/---

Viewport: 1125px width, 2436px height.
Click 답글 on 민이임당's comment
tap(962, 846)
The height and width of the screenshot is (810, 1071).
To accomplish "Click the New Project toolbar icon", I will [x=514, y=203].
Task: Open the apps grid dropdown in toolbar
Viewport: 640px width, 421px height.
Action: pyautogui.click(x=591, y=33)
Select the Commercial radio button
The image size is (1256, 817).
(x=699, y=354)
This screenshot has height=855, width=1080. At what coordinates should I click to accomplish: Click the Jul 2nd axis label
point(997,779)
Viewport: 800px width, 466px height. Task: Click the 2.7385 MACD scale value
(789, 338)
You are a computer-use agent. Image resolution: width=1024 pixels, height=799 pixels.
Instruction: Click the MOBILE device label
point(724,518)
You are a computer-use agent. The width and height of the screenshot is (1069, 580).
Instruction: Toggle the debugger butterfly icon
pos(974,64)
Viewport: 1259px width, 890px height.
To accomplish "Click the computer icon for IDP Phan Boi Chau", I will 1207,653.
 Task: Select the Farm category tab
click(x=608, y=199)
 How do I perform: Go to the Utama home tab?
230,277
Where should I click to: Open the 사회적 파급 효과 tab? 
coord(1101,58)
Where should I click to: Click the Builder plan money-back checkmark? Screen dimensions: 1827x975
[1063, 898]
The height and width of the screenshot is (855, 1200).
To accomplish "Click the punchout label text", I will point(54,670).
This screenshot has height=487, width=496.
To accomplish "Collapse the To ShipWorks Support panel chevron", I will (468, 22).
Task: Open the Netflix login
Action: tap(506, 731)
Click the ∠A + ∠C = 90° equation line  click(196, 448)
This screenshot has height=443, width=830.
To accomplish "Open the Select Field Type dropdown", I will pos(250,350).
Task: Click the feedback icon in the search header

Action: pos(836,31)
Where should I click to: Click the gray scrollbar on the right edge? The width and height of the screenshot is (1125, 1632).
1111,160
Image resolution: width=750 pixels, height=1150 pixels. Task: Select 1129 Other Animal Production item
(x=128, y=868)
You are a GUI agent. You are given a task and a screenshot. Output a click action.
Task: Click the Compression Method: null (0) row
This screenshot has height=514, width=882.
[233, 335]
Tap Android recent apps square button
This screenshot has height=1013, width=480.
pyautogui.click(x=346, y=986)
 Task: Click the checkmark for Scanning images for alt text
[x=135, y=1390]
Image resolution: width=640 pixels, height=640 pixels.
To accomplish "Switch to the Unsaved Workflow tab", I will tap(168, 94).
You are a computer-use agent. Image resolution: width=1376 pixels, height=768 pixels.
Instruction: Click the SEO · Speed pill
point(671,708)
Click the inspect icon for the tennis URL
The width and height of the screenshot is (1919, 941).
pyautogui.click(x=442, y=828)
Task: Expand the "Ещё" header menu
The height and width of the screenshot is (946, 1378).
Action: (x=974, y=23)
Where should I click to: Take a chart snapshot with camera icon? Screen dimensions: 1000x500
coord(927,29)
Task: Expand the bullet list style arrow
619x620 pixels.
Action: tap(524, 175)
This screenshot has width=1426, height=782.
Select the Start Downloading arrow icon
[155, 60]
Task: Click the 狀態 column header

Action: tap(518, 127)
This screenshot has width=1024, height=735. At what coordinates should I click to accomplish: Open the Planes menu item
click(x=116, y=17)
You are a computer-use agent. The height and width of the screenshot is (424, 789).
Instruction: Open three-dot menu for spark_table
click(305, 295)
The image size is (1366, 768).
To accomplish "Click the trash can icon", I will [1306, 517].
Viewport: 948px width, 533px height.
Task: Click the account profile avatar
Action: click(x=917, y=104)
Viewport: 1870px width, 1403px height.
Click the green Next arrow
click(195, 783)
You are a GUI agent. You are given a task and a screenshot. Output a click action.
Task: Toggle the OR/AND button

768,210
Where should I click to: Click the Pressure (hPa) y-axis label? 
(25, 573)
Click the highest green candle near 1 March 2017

\---

What you have to do: In the records above, how many lines include "toolbar"? Give that number and nothing more.

Answer area: 2